Astronomers have detected more than two hundred blazers throughout the universe by using the data collected by the NASA’s Wide-field Infrared Survey Explorer (WISE).
Blazers, a class of supermassive black holes, are among the most energetic objects in the universe and are usually located at the core of huge galaxies.
After the black holes “eat” the matter, they release some of the energy in the form of jets which travel at the speed of light. The jets of the blazer class of black holes are special as they are directed at Earth.
"Blazars are extremely rare because it's not too often that a supermassive black hole's jet happens to point towards Earth," Science Daily quoted the principal investigator of the research, Francesco Massaro as saying.

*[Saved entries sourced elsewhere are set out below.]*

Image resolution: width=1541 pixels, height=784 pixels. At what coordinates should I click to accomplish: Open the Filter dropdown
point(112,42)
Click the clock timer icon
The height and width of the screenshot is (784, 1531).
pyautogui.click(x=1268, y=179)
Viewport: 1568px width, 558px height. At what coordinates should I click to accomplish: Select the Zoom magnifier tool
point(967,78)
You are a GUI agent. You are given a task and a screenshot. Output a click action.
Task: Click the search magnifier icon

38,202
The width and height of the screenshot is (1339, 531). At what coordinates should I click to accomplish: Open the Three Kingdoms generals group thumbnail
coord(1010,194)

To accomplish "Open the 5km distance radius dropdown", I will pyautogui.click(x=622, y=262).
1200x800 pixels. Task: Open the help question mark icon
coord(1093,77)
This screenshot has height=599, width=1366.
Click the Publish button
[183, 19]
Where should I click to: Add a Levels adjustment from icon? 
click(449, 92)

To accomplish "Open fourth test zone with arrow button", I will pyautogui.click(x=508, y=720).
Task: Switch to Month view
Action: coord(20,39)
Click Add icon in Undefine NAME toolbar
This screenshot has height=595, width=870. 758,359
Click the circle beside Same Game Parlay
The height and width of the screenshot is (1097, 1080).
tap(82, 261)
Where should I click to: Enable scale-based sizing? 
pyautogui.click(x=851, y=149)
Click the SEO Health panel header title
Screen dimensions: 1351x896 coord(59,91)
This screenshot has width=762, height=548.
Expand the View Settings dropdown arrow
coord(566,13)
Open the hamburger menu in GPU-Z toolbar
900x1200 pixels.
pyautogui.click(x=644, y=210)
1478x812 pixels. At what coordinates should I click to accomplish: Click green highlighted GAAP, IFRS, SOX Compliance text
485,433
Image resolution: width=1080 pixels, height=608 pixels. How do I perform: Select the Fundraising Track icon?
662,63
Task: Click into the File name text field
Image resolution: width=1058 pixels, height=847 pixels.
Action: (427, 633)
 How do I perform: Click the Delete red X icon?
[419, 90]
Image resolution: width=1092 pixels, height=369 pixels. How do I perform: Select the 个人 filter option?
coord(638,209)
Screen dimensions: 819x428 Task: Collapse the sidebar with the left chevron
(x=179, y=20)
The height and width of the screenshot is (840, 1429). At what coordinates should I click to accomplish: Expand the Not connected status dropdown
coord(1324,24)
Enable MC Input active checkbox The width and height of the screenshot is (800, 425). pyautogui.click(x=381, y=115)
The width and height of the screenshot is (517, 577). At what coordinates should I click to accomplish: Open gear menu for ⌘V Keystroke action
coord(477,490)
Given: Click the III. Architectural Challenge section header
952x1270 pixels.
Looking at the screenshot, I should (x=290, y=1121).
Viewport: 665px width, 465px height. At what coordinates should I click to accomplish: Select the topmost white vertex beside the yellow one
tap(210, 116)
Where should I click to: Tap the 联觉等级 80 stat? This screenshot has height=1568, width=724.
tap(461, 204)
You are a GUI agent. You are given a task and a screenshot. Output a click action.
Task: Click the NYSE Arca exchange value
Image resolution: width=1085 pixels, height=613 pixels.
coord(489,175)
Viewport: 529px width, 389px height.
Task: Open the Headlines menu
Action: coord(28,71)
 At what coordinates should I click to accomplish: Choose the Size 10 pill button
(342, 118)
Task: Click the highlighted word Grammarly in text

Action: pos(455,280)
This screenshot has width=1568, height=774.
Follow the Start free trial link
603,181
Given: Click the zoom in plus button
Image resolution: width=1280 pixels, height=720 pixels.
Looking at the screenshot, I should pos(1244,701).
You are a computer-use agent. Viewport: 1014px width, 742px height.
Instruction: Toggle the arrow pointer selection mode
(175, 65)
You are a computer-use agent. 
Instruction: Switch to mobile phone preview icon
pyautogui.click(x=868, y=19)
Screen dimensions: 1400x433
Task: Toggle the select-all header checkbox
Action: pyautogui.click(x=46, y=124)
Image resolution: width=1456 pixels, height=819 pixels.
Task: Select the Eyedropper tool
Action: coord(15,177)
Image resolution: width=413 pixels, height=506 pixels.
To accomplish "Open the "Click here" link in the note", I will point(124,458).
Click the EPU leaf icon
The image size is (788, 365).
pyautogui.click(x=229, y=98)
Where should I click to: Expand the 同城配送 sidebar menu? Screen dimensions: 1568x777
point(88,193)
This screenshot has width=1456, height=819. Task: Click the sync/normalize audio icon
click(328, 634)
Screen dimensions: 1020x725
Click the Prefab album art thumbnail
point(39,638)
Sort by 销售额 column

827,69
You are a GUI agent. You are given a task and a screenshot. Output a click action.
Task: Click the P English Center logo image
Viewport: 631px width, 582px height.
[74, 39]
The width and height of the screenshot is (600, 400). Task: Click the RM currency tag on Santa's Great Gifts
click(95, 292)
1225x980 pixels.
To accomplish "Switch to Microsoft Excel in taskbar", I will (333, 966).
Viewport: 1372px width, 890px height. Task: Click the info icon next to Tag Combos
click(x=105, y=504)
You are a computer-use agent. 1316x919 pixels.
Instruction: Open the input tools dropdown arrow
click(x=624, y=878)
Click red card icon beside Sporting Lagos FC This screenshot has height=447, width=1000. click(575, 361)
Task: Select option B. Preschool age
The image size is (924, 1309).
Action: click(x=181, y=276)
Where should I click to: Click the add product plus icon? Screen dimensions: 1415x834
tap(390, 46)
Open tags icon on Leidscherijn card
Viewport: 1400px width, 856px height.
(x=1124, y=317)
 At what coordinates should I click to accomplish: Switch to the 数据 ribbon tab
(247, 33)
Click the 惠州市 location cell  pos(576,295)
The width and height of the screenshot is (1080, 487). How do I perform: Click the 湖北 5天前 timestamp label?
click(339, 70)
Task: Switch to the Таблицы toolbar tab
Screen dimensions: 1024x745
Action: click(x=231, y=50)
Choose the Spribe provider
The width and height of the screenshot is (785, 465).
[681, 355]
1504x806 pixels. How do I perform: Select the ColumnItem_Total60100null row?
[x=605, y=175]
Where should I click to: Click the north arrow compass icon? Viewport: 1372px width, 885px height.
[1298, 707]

"We came up with a crazy idea to use WISE's infrared observations, which are typically associated with lower-energy phenomena, to spot high-energy blazars, and it worked better than we hoped," Massaro added.
Blazers are hot and glow with gamma rays. They release an infrared signature as the particles in their jets are accelerated to the speed of light. Thus, the researchers used the WISE data to locate weak heat signatures.
WISE mapped the entire sky in 2010 and collected more than 2.7 million images that provided scientists with more than 15 trillion bytes of data.
The WISE data and images helped scientists to locate more than 1,000 previously discovered blazars as well as 50 new candidates.
According to the researchers, the technique they used could lead to the discovery of thousands more blazers if applied to WISE’s full sky catalog.
Astronomers believe the new findings will help them further understand the structure of super-fast jets as well as the evolution process of the supermassive black holes in the early universe.
The research has been published in the Astrophysical Journal.